El proyecto fue cuestionado por la Academia de Ciencias Políticas y Sociales que, con razón, señaló que la reforma es inconstitucional, porque conforme al artículo 270 de la Constitución el Comité de Postulaciones Judiciales debe estar “integrado por representantes de los diferentes sectores de la sociedad, de conformidad con lo que establezca la ley”. La interpretación correcta de la Constitución es que, ciertamente, el Comité no debería estar integrado por diputados.

Pero esa reforma puntual es lo que se logró pactar. Parece poco, y está a la vista el cuestionamiento sobre la constitucionalidad de la reforma, pero como también argumento en este artículo, podría ser el primer paso institucional y legal que dan las autoridades interinas hacia un proceso transicional verdadero.

Eso no lo podemos saber hoy. Lo que hoy sabemos es que la reforma puede parecer puntual y su validez cuestionable. Solo si ocurre en efecto la transición podremos calibrar la importancia de este primer pequeño paso.

Según se ha anunciado, la segunda ronda presencial de negociaciones ocurrirá entre el 15 y el 20 de septiembre, y estará centrada en la discusión de la restitución de las garantías políticas, civiles y electorales.

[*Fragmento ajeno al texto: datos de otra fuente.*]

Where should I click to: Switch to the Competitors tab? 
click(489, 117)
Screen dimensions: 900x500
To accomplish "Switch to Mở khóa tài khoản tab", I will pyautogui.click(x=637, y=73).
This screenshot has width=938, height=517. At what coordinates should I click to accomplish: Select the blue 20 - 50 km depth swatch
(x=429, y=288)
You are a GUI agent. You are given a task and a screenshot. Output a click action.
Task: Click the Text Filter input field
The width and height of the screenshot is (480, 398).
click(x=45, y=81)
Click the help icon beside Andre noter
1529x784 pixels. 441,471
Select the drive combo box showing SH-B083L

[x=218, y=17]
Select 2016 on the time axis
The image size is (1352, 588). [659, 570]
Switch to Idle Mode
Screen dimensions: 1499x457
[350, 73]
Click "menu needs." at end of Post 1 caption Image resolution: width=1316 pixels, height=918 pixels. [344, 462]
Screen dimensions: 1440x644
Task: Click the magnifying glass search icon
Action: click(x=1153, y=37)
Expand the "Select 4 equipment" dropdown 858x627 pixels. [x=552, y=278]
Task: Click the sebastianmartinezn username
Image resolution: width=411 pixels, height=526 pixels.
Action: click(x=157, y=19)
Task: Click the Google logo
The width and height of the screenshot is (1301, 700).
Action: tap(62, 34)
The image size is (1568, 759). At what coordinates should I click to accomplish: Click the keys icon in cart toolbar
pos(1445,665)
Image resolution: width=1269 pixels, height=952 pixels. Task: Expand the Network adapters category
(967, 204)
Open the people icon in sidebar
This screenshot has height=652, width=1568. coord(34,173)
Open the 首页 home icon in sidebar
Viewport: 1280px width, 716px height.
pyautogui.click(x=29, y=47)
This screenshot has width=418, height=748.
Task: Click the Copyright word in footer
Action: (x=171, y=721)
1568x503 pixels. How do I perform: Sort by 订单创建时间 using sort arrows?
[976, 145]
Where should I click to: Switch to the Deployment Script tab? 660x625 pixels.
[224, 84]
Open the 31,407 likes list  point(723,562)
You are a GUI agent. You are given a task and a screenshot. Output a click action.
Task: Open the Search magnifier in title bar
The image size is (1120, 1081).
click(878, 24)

En resumen, las transiciones políticas complejas, como la nuestra, son caminos tortuosos. Hay que trabajar con actores políticos del régimen saliente, hacer concesiones desagradables, trabajar con la legislación y la institucionalidad del régimen, para desmontarlo. 

Al momento inicial de la transición, cuando el proceso está lleno de ese tipo de decisiones y concesiones, es difícil entender cómo esas decisiones pueden terminar favoreciendo la transición.

Pero cuando las transiciones son exitosas, con el tiempo muestran la asertividad de bastantes de esas decisiones.